Emergency codes not working if first digit is zero

[ruedigerkupper]

Upon creating the secret, a set of 8-digit emergency codes is generated that can be used (in top-down order) for logging in. These 8-digit emergency codes will not work if the first digit is zero.

There may be a general problem with leading zeros: It appears that even a 6-digit code will be rejected if it starts with zero – but it will be accepted on the second try (please confirm).

But 8-digit codes starting with zero will never be accepted.

[ThomasHabets]

For 8 digit scratch codes you are correct. This is documented in the code, too, and no scratch codes with a leading zero should ever be created.

Both at creation time and check time scratch codes have to be "8 digits" (with leading zeroes removed).

It appears that even a 6-digit code will be rejected if it starts with zero – but it will be accepted on the second try (please confirm).

I doubt this. There's nothing special about the first attempt, so if it failed the first time it should fail the second time. Do you have a reproducible case for this, and where you confrm that it does not happen when leading digit is not zero?

[ruedigerkupper]

For 8 digit scratch codes you are correct. This is documented in the code.

Ah, I see. Would be good having this in the man page!

Both at creation time and check time scratch codes have to be "8 digits" (with leading zeroes removed).

I think the misunderstanding here is in the word ”code“. A code to my undrstanding is an arbitrary string (here a string of digits) and there's no reason why any character should be excluded. If it is however implied that this string of digits must comprise a valid integer number (or will be temporarily stored like this), it is obvious that it can't start in 0.

The behavior is a little confusing, since available OTP generators happily will generate codes starting in 0. So the usual 6-digit codes may very well start in 0. Can you explain why 8-digit codes are handled differently from 6-digit codes by this library?

It appears that even a 6-digit code will be rejected if it starts with zero – but it will be accepted on the second try (please confirm).

I doubt this. There's nothing special about the first attempt, so if it failed the first time it should fail the second time. Do you have a reproducible case for this, and where you confrm that it does not happen when leading digit is not zero?

This may actually be caused by time differences between our server and the hardware tokens we use for generating OTP. If so the problem should be tje same with all 6-digit codes, I'll check that!

Thanks!

[ThomasHabets]

I think the misunderstanding here is in the word ”code“. A code to my undrstanding is an arbitrary string (here a string of digits) and there's no reason why any character should be excluded

I agree. But the only way you can encounter this is if you go in and hand-hack the state file. Doing that is not documented, so arguably doesn't need mention in the manpage either.

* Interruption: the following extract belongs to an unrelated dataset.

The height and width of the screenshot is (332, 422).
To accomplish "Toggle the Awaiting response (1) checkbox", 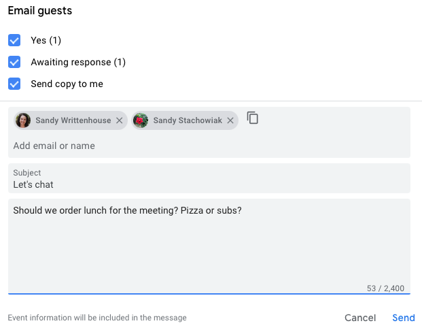I will [x=14, y=62].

The behavior is a little confusing, since available OTP generators happily will generate codes starting in 0. So the usual 6-digit codes may very well start in 0.

This code is like a decade old. I think we would already know if 10% of codes just plain don't work. So non-emergency codes I'm going to assert are just fine.

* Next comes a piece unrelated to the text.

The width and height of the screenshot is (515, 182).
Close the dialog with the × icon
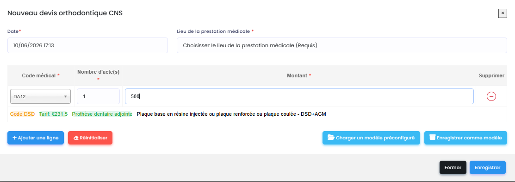pos(503,13)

Can you explain why 8-digit codes are handled differently from 6-digit codes by this library?

Dunno. That predates me. Laziness, probably.

The important thing is to unambiguously and reliably only check the correct path. I guess removing 8-digit codes starting with 0 helps make it impossible to get it wrong. Belts and suspenders. No matter what the user does they can't exercise the wrong code path.

So that's another reason.

I don't really see a problem with this program not accepting codes it would never have generated.

[ruedigerkupper]

I think the misunderstanding here is in the word ”code“. A code to my undrstanding is an arbitrary string (here a string of digits) and there's no reason why any character should be excluded

I agree. But the only way you can encounter this is if you go in and hand-hack the state file. Doing that is not documented, so arguably doesn't need mention in the manpage either.

Arguably yes. But there is literally no other way of generating new backup codes than "hand-hacking the state file". We need our users to have valid baclup codes at any time. Unless there's an official way of doing this, we are simply out of other options.

So my problem essentially is a duplicate of #141 (open since 2019).

Can you explain why 8-digit codes are handled differently from 6-digit codes by this library?

Dunno. That predates me. Laziness, probably.

I don't really see a problem with this program not accepting codes it would never have generated.

Agreed. But I am sure we are not the only ones forced doing it unless #141 gets implemented.